Лицо Мужиловского омрачилось: он невольно вспомнил, какой жестокий приказ отдал Потоцкий после битвы под Желтыми водами уничтожить жен и детей казацких, а их имущество отдать под разбой. Как сожгли его любимую Корсунь и церкви разграбили, как жестоко священников поубивали, лгали, что это великая Русь учинила и предательство осуществила, а Хмельницкого на восстание подстрекала.

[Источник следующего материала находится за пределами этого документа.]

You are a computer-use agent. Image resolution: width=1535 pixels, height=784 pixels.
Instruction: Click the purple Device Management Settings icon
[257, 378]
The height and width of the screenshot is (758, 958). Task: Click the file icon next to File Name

Силуян также мог рассказать российскому государю и боярам о бедах, обрушившихся на его любимое Запорожье. И что хлеб в этом году не уродился из-за невиданного нашествия саранчи, но даже тот, что уродился, остался лежать в поле, потому что некому его было собирать, в селах почти не осталось мужчин, почти все ушли на войну со шляхтой. Слава Господу, что разрешили приезжать в российское государство и покупать здесь без пошлин хлеб и соль, другие товары. Что случилась страшная сеча между ними и надменной шляхтой возле рек Пилявка и Иква. И они победили многотысячное и хорошо вооруженное войско шляхты. А потом состоялась осада Львова и Замостья. И Богдан Хмельницкий, понимая, что казаки уже устали и им нужен отдых, принял решение не разорять красивый город Львов, выдвинув ряд требований к полякам. А какая славная победа была под Желтыми водами и Корсунем! Но разве словами опишешь, что было им и его товарищами пережито в последнее время…

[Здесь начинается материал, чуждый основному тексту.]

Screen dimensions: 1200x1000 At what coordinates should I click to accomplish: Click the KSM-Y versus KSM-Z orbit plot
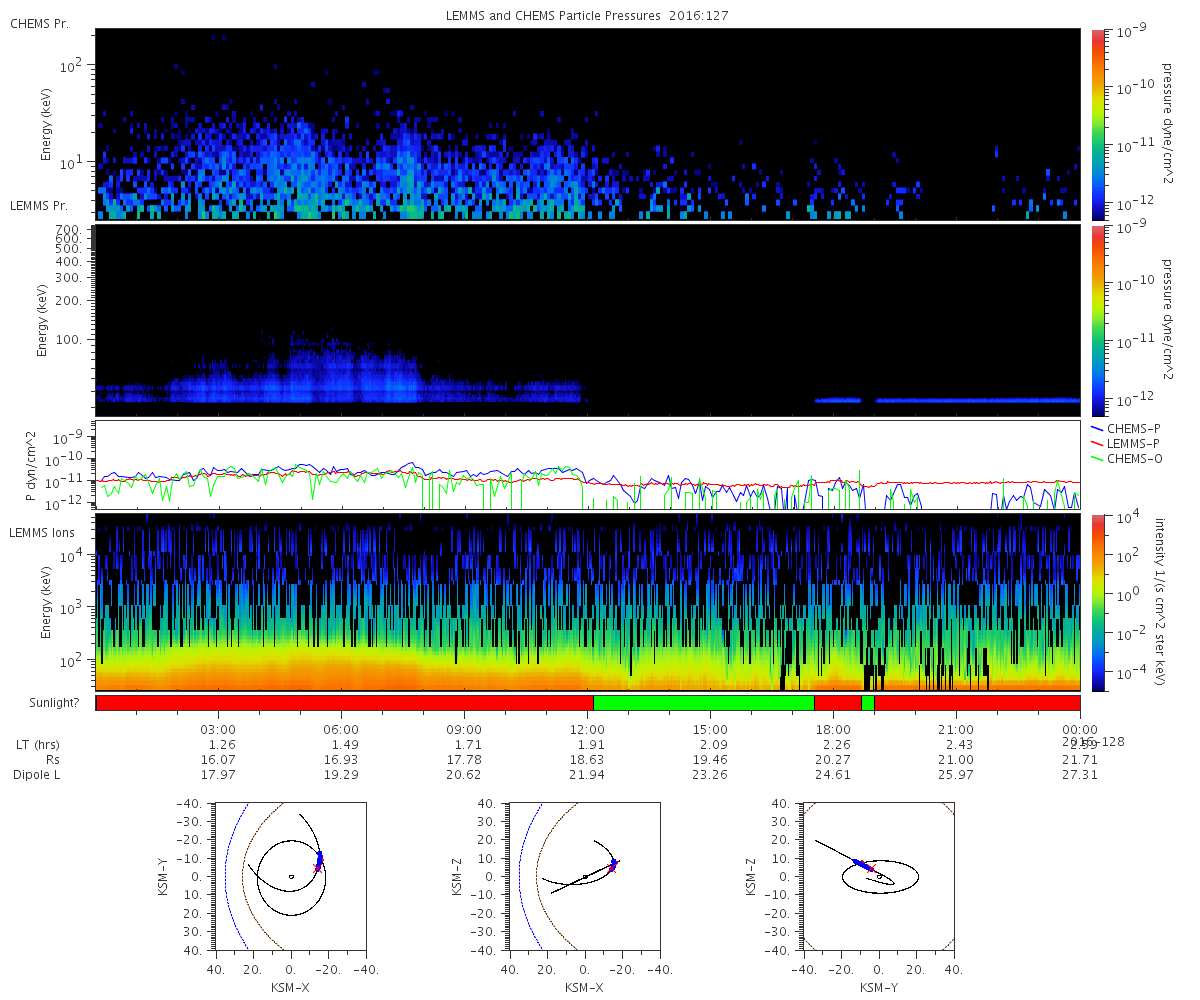click(879, 875)
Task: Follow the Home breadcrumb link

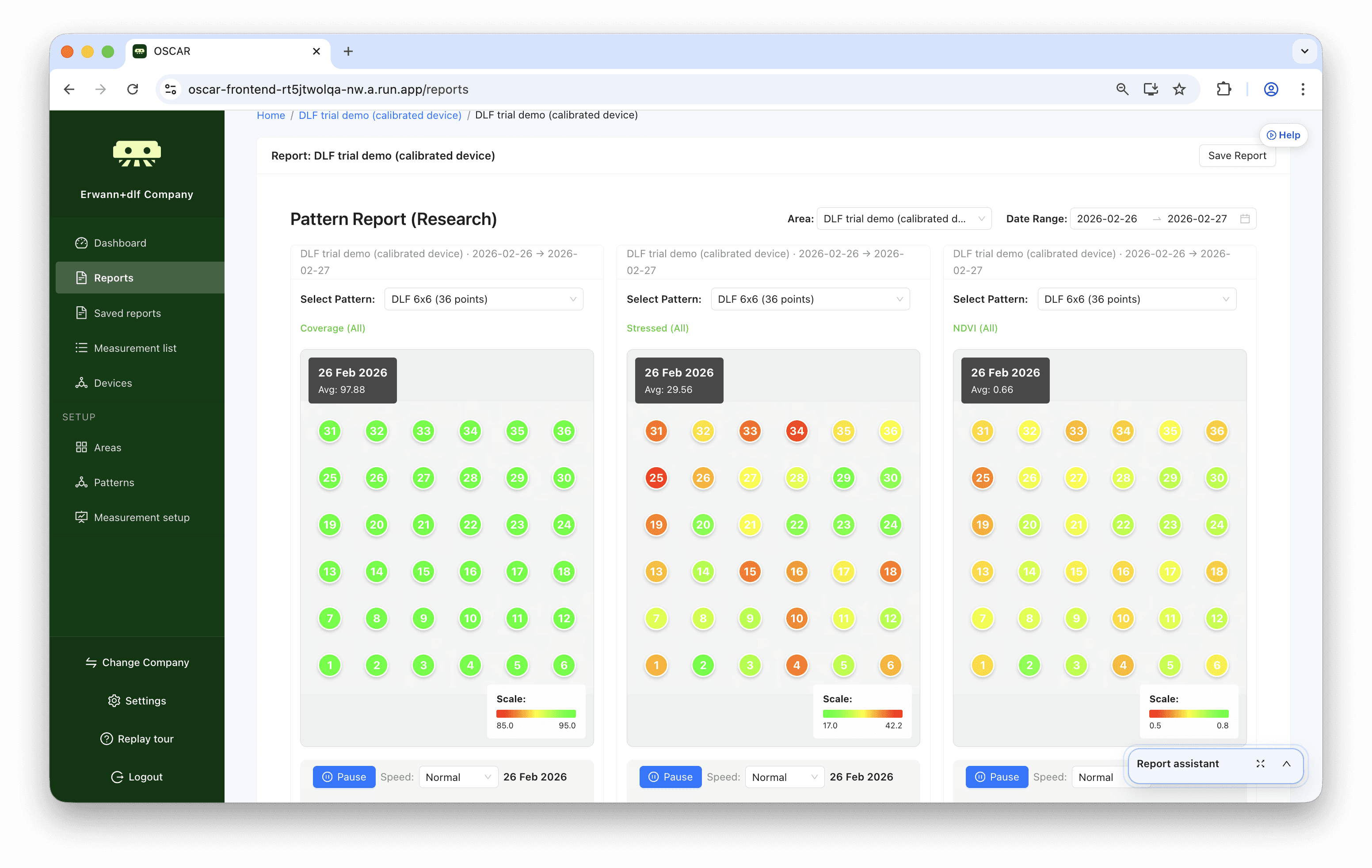Action: 271,115
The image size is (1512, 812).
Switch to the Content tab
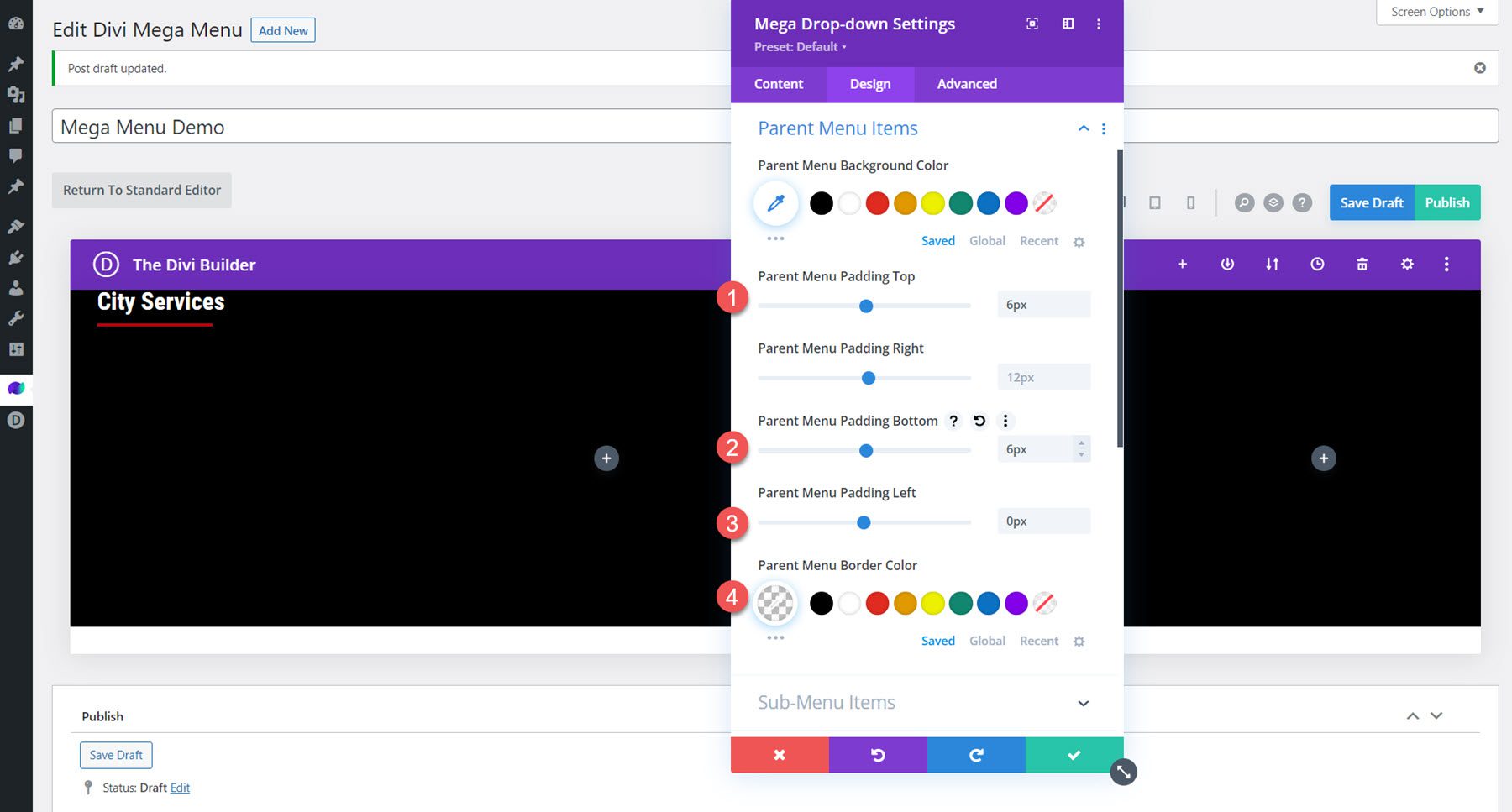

Силуян взглянул на государя, перевел взгляд на Вонифатьева и вдруг заметил недобрый холодный блеск в его глазах.

«Э…да вот же! Кто как не этот святой отец против войны! Да и стоит вблизи трона», – осенила его внезапная догадка. И отбросив дипломатию в сторону, он пошел напролом, как смелый и решительный военачальник, которым и был на самом деле.

– Возможно ли, что сведения о нашем восстании дошли до российского государя из ненадежных и польских источников? Кому, как не им выгодно утверждать, что наш мятеж против их бесчинств может быть опасен и для Российского государства, и потому Российскому государству не следует с нами объединиться против Речи Посполитой. Они не хотят допустить объединения и усиления православной христианской веры и наших народов? – сказал и сразу поймал брошенный на него укоризненный взгляд царя.

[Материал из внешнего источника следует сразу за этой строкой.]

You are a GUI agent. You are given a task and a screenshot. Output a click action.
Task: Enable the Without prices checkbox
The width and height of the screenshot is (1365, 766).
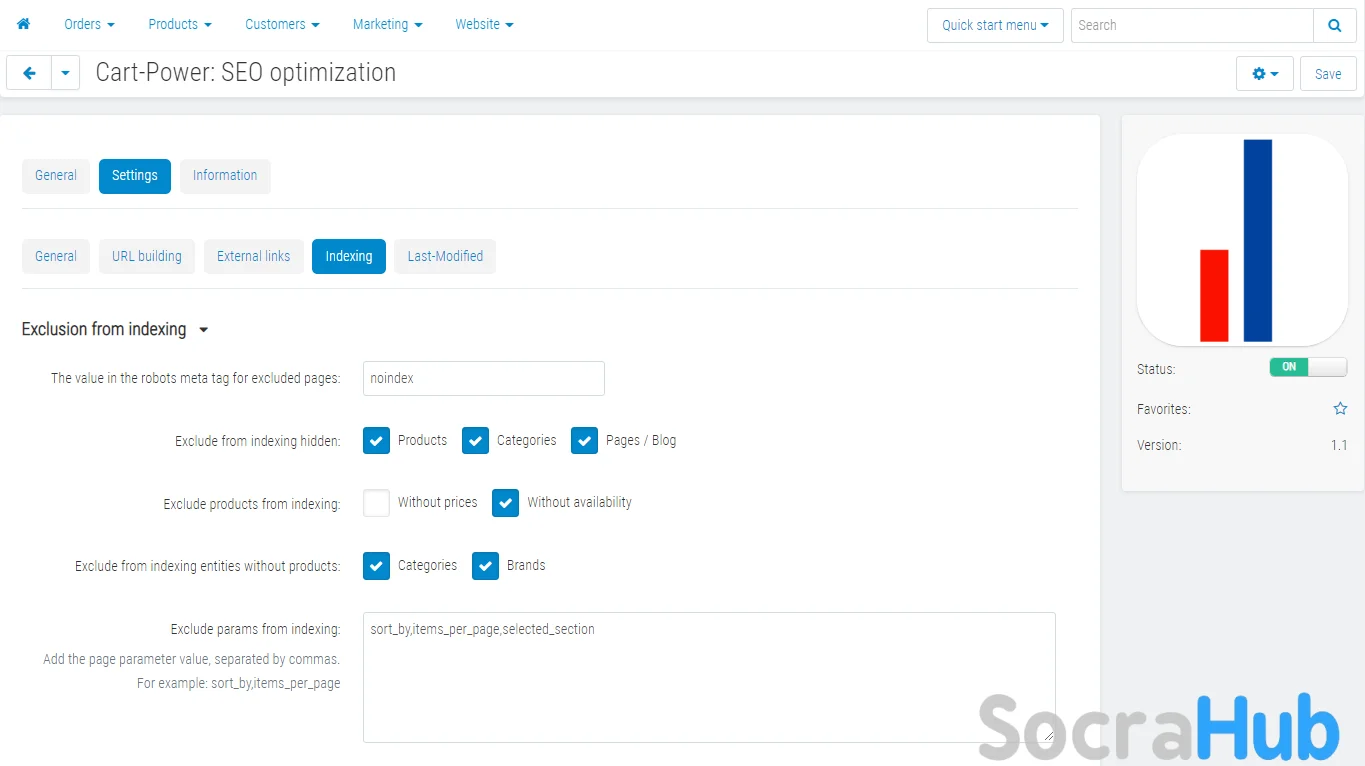(376, 503)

Мужиловский не дрогнул, привык идти в любом сражении до конца. «Чем подобная дипломатия, если того требует успех всего дела, отличается от сражения, когда свистит возле уха смертельная картечь и грохочут пушки», – с горечью подумал он.

– Сие невозможно, – сухо, с явным выражением недовольства на лице произнес государь, удержав за рукав подавшегося было вперед Волконского.

К трону легкой кошачьей походкой проскользнул Вонифатьев. Наклонился к государю, зашептал на ухо. Царь выслушал и что-то тихо сказал Волконскому.

– Государь и великий князь всея Руси отпускает тебя восвояси и велит ждать его высочайшего решения. А пока будешь ждать, велит он тебе изложить все, что ты ведаешь про восстание черкас и указать причины и цель визита в Москву, – объявил Волконский государеву волю.

Через день челобитная от Силуяна Мужиловского с лаконичным перечислением военных действий Запорожского войска и уже занятых казаками южных воеводств была доставлена посыльным в Разрядный приказ и легла на стол государю. Вечером того же дня состоялось боярское сидение, на котором решено было пока ничего не отвечать Силуяну Мужиловскому и послать в Переяслав гонца, чтобы тот встретился с Богданом Хмельницким и разузнал обстановку. Решили ждать сообщений, как будут разворачиваться события дальше, и от воевод на южных границах.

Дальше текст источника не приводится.